#### Exercise
Extend the passage on converting graphic story books to multi-dimensional content, beginning immediately after its final sentence.

#### Reading passage
—————

Embodiments of the present disclosure and their advantages are best understood by referring to the detailed description that follows. It should be appreciated that like reference numerals are used to identify like elements illustrated in one or more of the figures, wherein showings therein are for purposes of illustrating embodiments of the present disclosure and not for purposes of limiting the same.
The present disclosure describes methods and systems for providing an artificial intelligence (AI)-based computer framework for converting graphic story books to multi-dimensional content, such that the graphic story books can be consumed in an enriched experience. A graphic story book is a visual content that tells a story using a sequence of image panels (e.g., graphics, images, pictures, etc.). Each image panel may include a static frame associated with the story, which may include a visual illustration of a background scene, a brief narration (e.g., specifying a time of day, a location, etc.), a visual illustration of one or more characters, words spoken by the one or more characters (e.g., the words are typically encompassed within a “chat bubble”), a visual illustration of one or more actions performed by the one or more characters in a static format. An image panel may also be connected to one or more other image panels in the sequence (e.g., connected to the image panel that comes before, connected to the image panel that comes after, etc.), such that a reader may understand the story by viewing the image panel in sequence (e.g., in an order).

—————

#### Rows
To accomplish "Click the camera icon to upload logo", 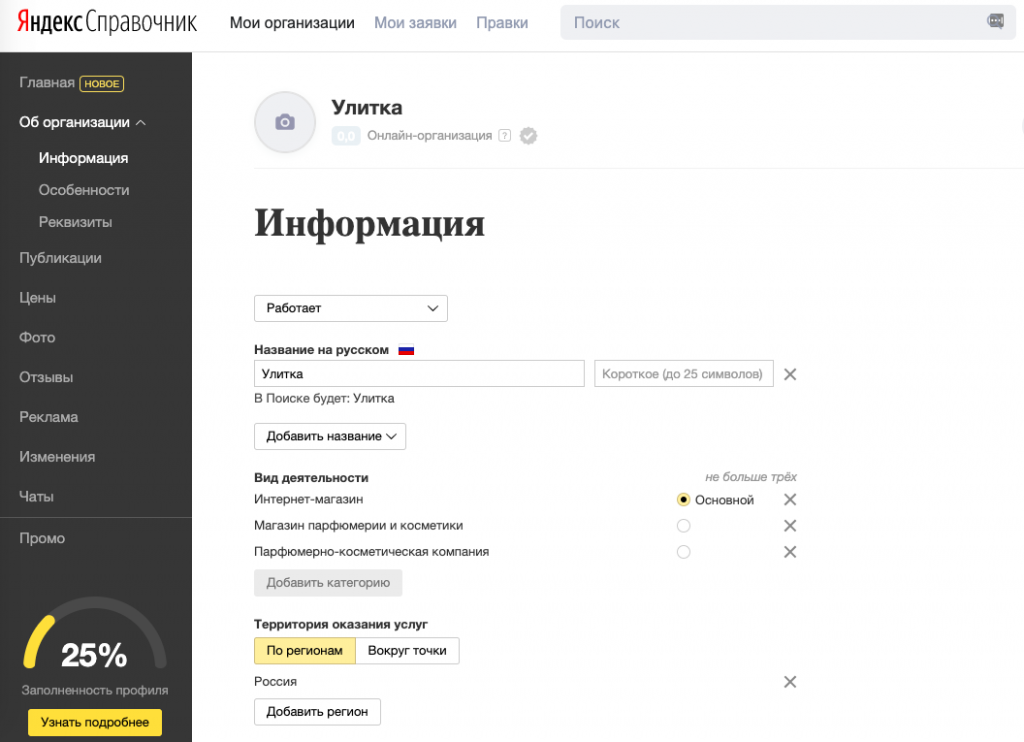I will [x=285, y=122].
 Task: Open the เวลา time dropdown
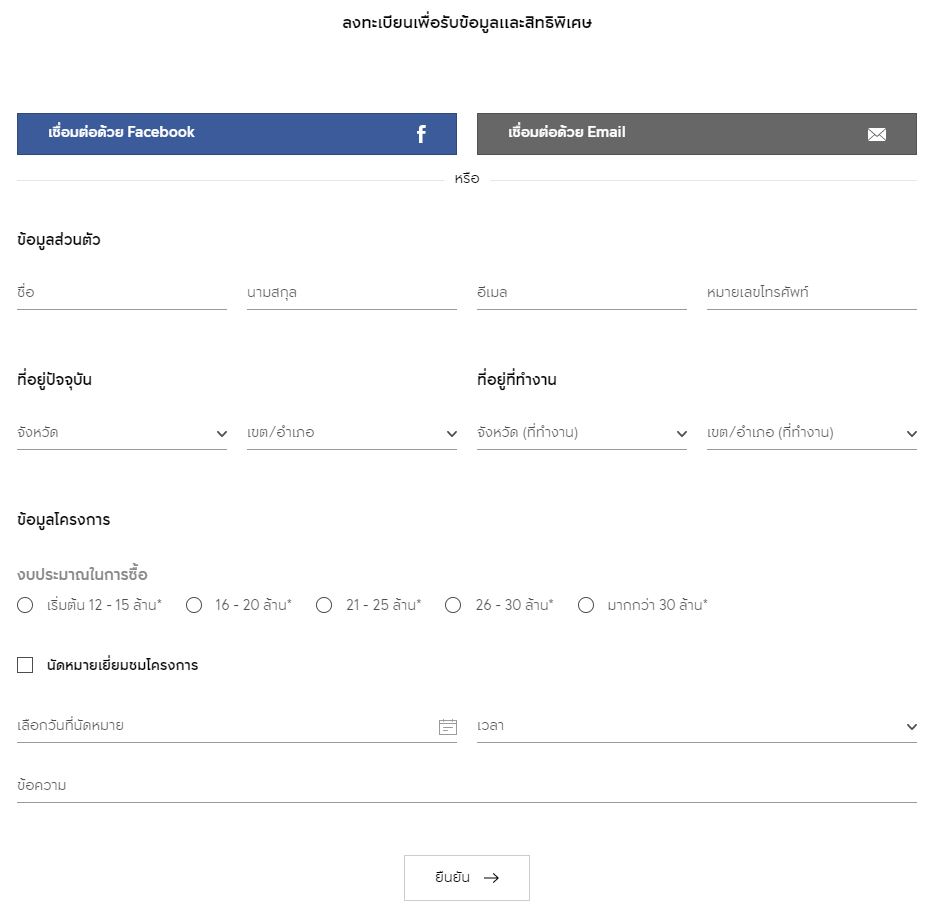pyautogui.click(x=697, y=726)
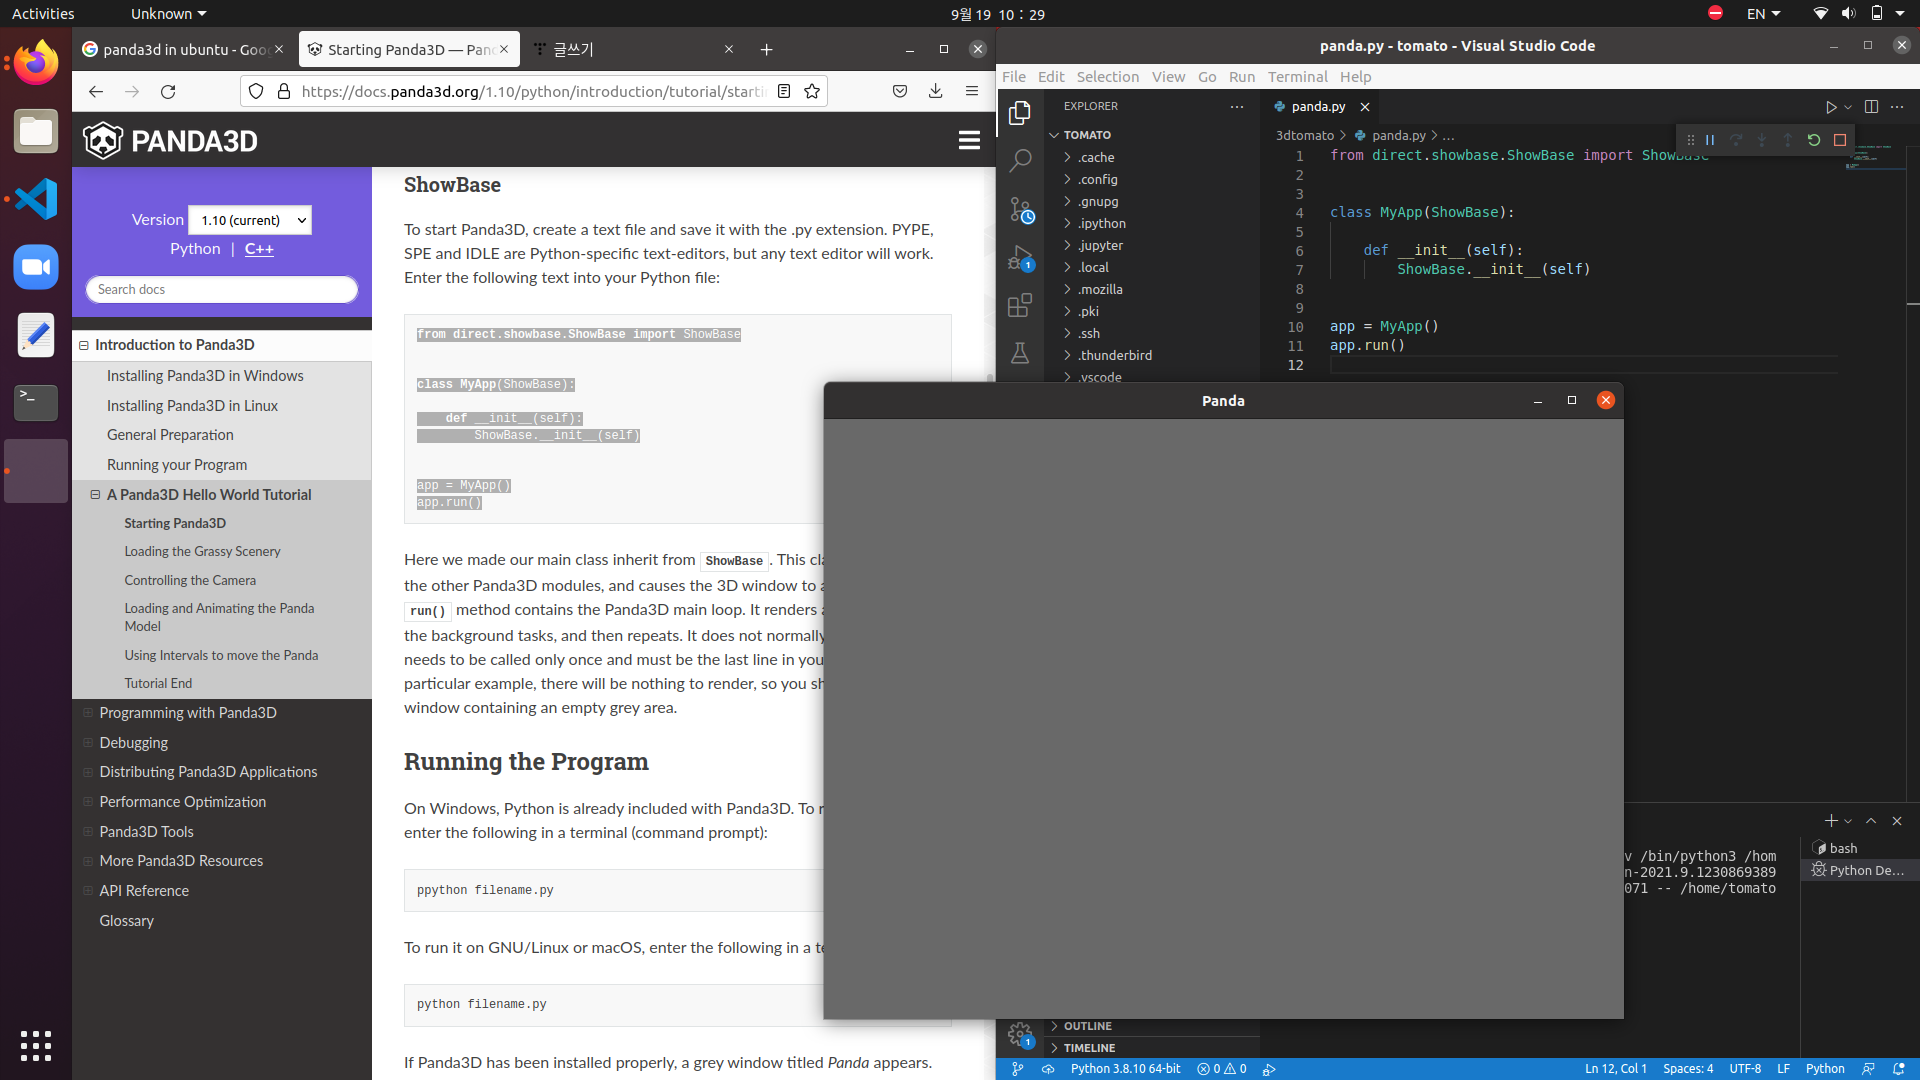This screenshot has height=1080, width=1920.
Task: Collapse the Introduction to Panda3D section
Action: click(84, 345)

—————

#### Exercise result
As such, a graphic story book is a one-dimensional content, that is, unlike an animated movie that typically provides at least visual and audio content, a graphic story book provides only visual content to the reader. There are circumstances where people are not able to enjoy a graphic story book (e.g., when the person is operating a machine, when the person is exercising, etc.). By converting the graphic story book to another dimension of content and/or adding another dimension of content to the graphic story book, the conversion system may enable people to enjoy graphic story books in more settings or with an enriched experience.
The AI-based computer framework includes a conversion system that configures and trains an AI model (e.g., a large language model, a small language model, etc.) for converting graphic story books into multi-dimensional contents (e.g., also referred to as “enriched contents”). The conversion system may obtain graphic story book content from a user via a user interface. For example, users (e.g., a creator of a graphic story book, etc.) may upload content associated with a graphic story book to the conversion system. The content uploaded to the conversion system may include a sequence of image panels. The conversion system may provide the content (and/or features extracted from the content) to the AI model, and instruct the AI model to generate enriched content for the graphic story book based on the content and the features extracted from the content.
For example, the system may instruct the AI model to analyze the sequence of image panels to understand different attributes of the graphic story book, including the plot of the story illustrated in the graphic story book, the characters of the story, the language used in the story. The conversion system may then instruct the AI model to generate enriched content based on the sequence of image panels. For example, the conversion system may instruct the AI model to generate a verbal narration for one or more image panels in the sequence of image panels based on the analysis. The verbal narration for each image panel may provide description of the scene depicted in the image panel, any action(s) performed by one or more characters that appear in the image panel, and words “spoken” by one or more characters that appear in the image panel. In some embodiments, the verbal narration may provide sufficient details of the image panel such that a reader may understand the depiction of the image panel without viewing the image panel.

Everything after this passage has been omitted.